Poultry holds the middle ground in the eating-of-animal-flesh debate. It's better for you than beef, but not as good for you as seafood. Compared with beef, poultry is:

  • slightly lower in calories, depending on the cut
  • lower in fat, depending on the cut
  • lower in vitamin B-12
  • lower in zinc and iron (except for turkey breasts)
  • higher in essential fatty acids
  • easier to digest

    It's easier to lower the fat level in chicken or turkey than in beef. The most important thing you can do to get less saturated fat from your bird is to remove the skin, since most of the fat is found here rather than marbled through the bird's muscle. Removing the skin from the poultry reduces the calories by at least 20 percent and the fat by 40-50 percent, but it does not significantly change cholesterol levels.
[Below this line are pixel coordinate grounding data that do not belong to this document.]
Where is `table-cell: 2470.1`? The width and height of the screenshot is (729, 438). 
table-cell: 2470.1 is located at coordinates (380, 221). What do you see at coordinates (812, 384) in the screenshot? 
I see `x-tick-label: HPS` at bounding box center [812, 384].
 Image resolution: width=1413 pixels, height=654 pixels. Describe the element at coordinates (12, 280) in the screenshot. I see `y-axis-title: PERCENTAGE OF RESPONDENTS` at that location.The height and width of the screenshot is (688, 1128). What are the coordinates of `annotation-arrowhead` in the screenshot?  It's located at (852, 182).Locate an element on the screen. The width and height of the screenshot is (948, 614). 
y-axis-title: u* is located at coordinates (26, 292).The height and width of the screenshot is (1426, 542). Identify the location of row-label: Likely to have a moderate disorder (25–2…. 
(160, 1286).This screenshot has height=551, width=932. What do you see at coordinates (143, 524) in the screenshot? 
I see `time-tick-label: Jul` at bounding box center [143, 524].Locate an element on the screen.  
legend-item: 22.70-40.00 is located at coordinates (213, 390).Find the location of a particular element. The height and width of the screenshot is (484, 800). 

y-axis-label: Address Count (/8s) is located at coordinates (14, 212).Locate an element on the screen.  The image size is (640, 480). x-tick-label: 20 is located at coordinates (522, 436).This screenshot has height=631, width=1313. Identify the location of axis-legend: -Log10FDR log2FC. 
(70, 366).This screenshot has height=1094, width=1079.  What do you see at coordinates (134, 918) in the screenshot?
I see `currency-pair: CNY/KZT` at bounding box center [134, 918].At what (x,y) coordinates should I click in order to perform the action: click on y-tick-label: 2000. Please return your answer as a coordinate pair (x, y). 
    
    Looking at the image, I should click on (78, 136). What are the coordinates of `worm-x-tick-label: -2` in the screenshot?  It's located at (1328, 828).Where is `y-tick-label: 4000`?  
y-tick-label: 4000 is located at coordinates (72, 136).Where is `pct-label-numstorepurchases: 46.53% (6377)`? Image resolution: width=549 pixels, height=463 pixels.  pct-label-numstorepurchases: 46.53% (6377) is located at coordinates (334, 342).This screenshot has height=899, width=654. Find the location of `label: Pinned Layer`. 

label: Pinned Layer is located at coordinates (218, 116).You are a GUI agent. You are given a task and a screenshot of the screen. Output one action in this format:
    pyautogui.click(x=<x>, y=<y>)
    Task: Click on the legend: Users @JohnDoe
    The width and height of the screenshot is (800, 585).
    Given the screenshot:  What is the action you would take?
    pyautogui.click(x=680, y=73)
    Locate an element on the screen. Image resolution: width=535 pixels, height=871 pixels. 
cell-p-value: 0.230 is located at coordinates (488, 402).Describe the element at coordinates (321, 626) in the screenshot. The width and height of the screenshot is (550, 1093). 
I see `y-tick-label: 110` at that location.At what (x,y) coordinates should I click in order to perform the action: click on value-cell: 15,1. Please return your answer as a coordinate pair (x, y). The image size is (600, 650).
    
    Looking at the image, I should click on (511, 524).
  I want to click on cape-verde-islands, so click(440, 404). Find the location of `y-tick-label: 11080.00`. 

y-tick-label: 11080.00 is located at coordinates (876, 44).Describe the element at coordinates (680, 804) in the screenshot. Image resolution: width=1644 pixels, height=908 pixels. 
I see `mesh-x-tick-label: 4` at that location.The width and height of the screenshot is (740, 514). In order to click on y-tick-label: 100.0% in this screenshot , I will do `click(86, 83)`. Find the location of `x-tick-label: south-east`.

  • Choose white meat over dark meat if avoiding fat is your goal. Compared with white meat, dark meat is approximately 25 percent higher in calories and over twice as high in fat. Dark meat is also slightly higher in cholesterol. White chicken meat is nearly twice as high in niacin. Dark chicken meat offers two-to-three times as much zinc and iron as white meat.
  • Turkey offers certain advantages over chicken. It is around 20 percent lower in calories and 75 percent lower in fat. Turkey is rich in niacin, with 7 milligrams in a 31/2 ounce serving (33 percent of RDA), though this is half the amount in chicken. Turkey contains more zinc and iron and slightly more vitamin E. Three-and-half ounces of turkey breast contain a paltry one gram of fat. Ground turkey patties are a healthy alternative to beef burgers. (Read the label on the ground turkey package. Some ground turkey contains a lot of dark meat and a great deal of fat. Choose your cut of turkey breast and have the butcher grind it for you.)
  • Poultry safety. One problem with poultry is how chickens are raised and fed. At least in theory, free-roaming chickens (listed on menus and labels as "free-range" chickens) produce healthier eggs, at least if they are depending on the chicken feed. If, as studies have shown, free-range chickens produce healthier eggs, perhaps we could assume the meat of free-range chickens is also more nutritious. Common sense would tell us that a healthier chicken who is outdoors in the fresh air and sunshine would be better to eat than one that has spent its short, sad life penned up in a cage unable to roam and search for natural food.